The central laboratory market is competitive; those providers that are already operating in the field are looking for ways to differentiate themselves from one another. On the whole, the core product, data, is similar from one laboratory to another, and the mechanisms of achieving that are also very similar. Likewise the challenges are similar, and for global providers, the business model will usually fall into one of three categories; the global network of affiliated laboratories, the network of wholly owned laboratories, and the core laboratories where samples are shipped to a limited number of owned facilities.

Of course the reality is that current vendors actually offer a combination of all three to one extent or another. The current trend appears to be moving away from the alliances of affiliate laboratories towards that of wholly owned facilities. The unanswered question remains: will the chosen model really give anyone a real market edge?
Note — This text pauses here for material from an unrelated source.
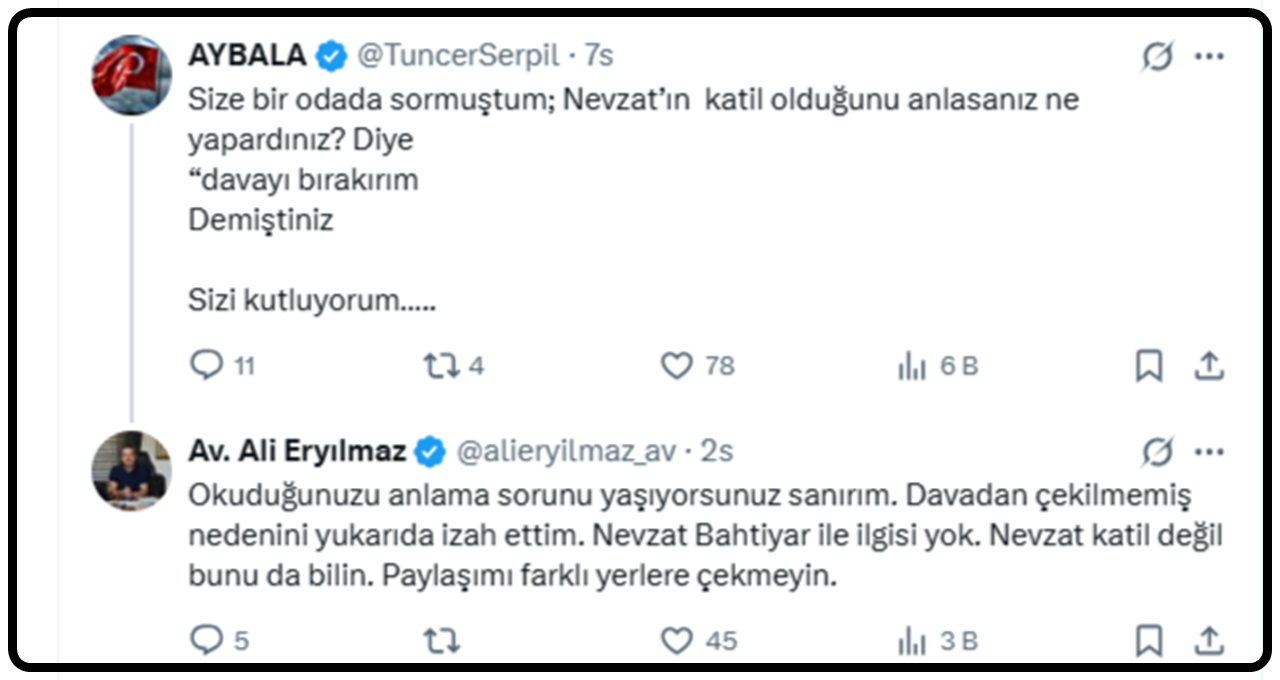The height and width of the screenshot is (680, 1280).
Task: Open more options menu on AYBALA's tweet
Action: click(x=1209, y=57)
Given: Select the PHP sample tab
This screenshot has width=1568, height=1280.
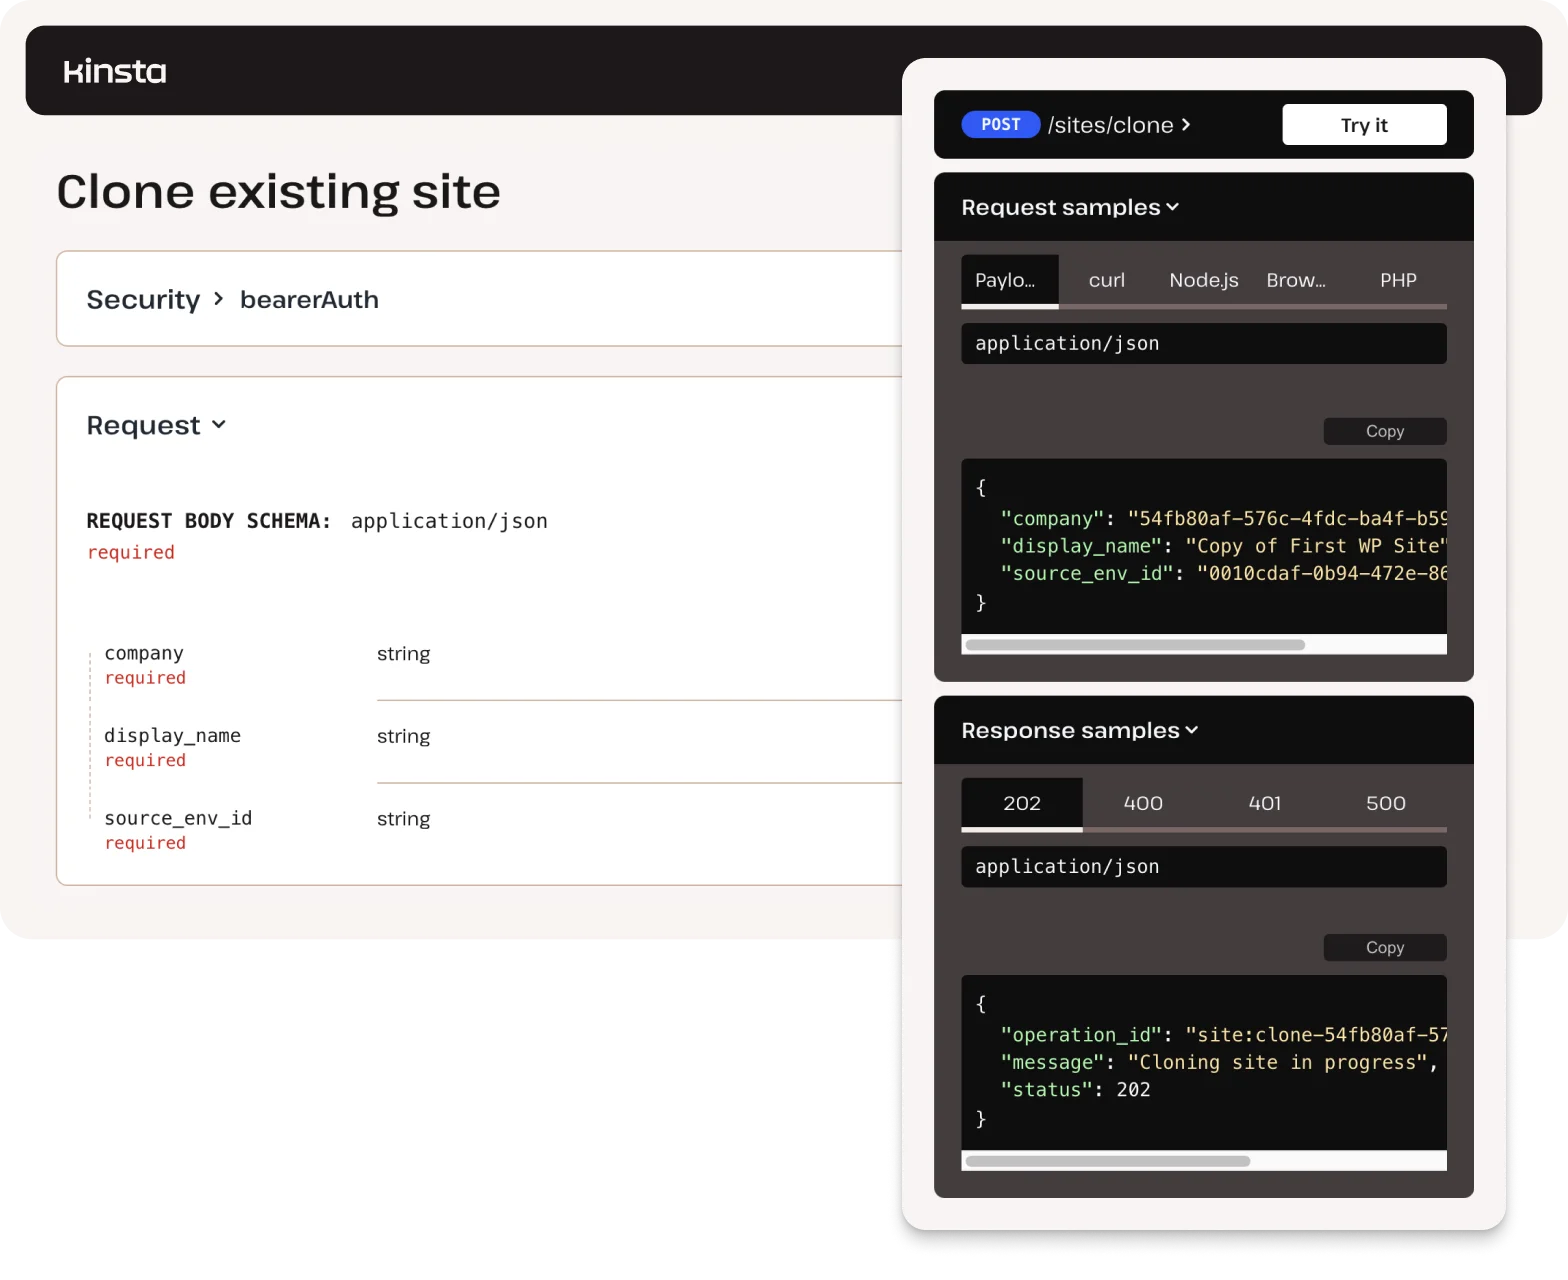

The key to any of these models succeeding is the mechanism by which they are managed, the added value, the ease by which the product, data, can be delivered.

Convoluted and complex internal mechanisms often create challenges for the sponsor, and it is these kinds of challenges they can do without; they just want it to work. The provider and their collaborators, who can make this easy and are transparent in their processes, may find themselves at an advantage

As we speed towards the second decade of the 21st century, the onus is on the providers to collaborate together in order to offer better products, improved services and greater cost efficiencies for their clients, which are, after all, very often the one and the same.

Kevin JD Smith, M.B.A., is Director of Central Laboratory Operations at Eurofins Medinet, a global central laboratory service provider. Mr. Smith has a broad range of experience working in laboratories and clinical research facilities and most recently as the CRO Manager - Outsourcing for Novartis Pharma.